R/lit_search.R
In rgbif: Interface to the Global Biodiversity Information Facility API

Documented in lit_count lit_search

#' Search for literature that cites GBIF mediated data
#' 
#' 
#' @export
#' 
#' @param q (character) Simple full text search parameter. The value for this 
#' parameter can be a simple word or a phrase. Wildcards are not supported.

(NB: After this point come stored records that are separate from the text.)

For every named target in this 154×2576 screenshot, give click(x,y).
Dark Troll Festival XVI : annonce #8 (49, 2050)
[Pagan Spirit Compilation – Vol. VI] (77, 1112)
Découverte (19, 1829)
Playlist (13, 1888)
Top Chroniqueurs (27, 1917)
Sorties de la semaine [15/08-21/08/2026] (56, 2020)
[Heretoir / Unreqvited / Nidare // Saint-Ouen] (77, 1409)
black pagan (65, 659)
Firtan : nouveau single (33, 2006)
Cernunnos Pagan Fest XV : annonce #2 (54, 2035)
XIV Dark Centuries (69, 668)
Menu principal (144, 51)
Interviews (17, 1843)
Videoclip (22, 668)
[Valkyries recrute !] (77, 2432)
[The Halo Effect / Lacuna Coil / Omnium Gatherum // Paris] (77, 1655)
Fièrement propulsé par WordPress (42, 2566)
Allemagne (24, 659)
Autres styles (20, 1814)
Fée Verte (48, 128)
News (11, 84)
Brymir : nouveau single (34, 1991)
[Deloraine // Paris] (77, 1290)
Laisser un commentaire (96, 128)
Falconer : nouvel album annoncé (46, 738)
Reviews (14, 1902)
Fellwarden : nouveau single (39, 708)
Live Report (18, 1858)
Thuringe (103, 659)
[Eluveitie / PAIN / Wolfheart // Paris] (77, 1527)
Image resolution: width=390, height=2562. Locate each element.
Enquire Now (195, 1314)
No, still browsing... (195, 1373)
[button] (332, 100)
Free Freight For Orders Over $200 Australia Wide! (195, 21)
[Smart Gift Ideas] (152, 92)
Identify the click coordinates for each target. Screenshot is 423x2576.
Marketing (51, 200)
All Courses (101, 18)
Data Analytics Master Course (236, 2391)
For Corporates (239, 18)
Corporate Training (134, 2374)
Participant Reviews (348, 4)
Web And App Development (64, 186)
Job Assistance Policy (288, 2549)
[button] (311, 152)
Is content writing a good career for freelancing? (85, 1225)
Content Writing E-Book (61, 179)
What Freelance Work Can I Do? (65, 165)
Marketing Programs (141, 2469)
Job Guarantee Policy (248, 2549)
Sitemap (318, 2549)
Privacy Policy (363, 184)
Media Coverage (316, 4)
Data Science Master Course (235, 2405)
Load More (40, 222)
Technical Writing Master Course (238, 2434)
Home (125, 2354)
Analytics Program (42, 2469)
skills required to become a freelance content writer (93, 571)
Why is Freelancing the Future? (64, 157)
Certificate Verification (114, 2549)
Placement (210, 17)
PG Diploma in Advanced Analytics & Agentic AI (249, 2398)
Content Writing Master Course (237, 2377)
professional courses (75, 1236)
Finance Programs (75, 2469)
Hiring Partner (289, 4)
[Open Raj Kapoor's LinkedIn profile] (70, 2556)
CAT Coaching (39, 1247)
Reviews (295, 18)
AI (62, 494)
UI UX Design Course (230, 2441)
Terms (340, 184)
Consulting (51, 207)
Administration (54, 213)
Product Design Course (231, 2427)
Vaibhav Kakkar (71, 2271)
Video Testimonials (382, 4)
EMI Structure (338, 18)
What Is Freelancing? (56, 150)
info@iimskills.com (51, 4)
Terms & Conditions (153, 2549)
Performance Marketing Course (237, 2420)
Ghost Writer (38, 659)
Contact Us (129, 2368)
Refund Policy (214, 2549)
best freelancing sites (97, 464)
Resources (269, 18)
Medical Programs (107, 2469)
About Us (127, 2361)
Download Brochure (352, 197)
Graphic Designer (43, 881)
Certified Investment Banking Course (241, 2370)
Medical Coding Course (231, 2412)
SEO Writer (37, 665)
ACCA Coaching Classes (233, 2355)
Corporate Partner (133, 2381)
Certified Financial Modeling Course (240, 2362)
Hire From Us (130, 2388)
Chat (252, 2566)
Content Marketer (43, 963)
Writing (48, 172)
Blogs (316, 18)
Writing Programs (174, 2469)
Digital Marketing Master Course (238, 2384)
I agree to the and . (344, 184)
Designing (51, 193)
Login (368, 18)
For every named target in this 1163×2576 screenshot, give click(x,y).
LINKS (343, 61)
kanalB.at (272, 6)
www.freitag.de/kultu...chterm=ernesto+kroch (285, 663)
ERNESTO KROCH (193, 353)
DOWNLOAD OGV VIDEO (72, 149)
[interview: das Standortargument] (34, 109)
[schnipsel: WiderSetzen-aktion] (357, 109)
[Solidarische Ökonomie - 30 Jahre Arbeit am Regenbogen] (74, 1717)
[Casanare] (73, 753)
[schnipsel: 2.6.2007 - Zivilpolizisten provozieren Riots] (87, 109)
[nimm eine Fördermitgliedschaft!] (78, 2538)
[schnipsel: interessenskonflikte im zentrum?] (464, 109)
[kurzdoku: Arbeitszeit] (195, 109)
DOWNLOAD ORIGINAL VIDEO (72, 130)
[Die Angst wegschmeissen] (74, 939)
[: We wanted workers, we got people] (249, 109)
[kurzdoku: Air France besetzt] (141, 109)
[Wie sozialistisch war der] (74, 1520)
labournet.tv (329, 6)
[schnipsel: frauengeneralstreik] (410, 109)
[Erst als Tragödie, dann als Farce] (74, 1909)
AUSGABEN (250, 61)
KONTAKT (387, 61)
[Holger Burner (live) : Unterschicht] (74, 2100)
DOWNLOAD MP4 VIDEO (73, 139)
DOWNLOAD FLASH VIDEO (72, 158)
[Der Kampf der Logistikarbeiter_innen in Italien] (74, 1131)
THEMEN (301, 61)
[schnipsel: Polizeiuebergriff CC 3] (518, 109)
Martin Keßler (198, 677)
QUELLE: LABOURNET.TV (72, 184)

#' @param countriesOfResearcher (character) Country of institution with which 
#' author is affiliated, e.g. DK (for Denmark). Country codes are 
#' listed in enumeration_country().  
#' @param countriesOfCoverage (character) Country of focus of study, 
#' e.g. BR (for Brazil). Country codes are listed in enumeration_country().  
#' @param literatureType (character) Type of literature ("JOURNAL", 
#' "BOOK_SECTION", "WORKING_PAPER", "REPORT", "GENERIC", "THESIS", "CONFERENCE_PROCEEDINGS", 
#' "WEB_PAGE").
#' @param relevance (character) How is the publication relate to GBIF. See details 
#' ("GBIF_USED", "GBIF_MENTIONED", "GBIF_PUBLISHED", "GBIF_CITED", "GBIF_CITED", 
#' "GBIF_PUBLISHED", "GBIF_ACKNOWLEDGED", "GBIF_AUTHOR").
#' @param year (integer) Year of publication.
#' @param topics (character) Topic of publication.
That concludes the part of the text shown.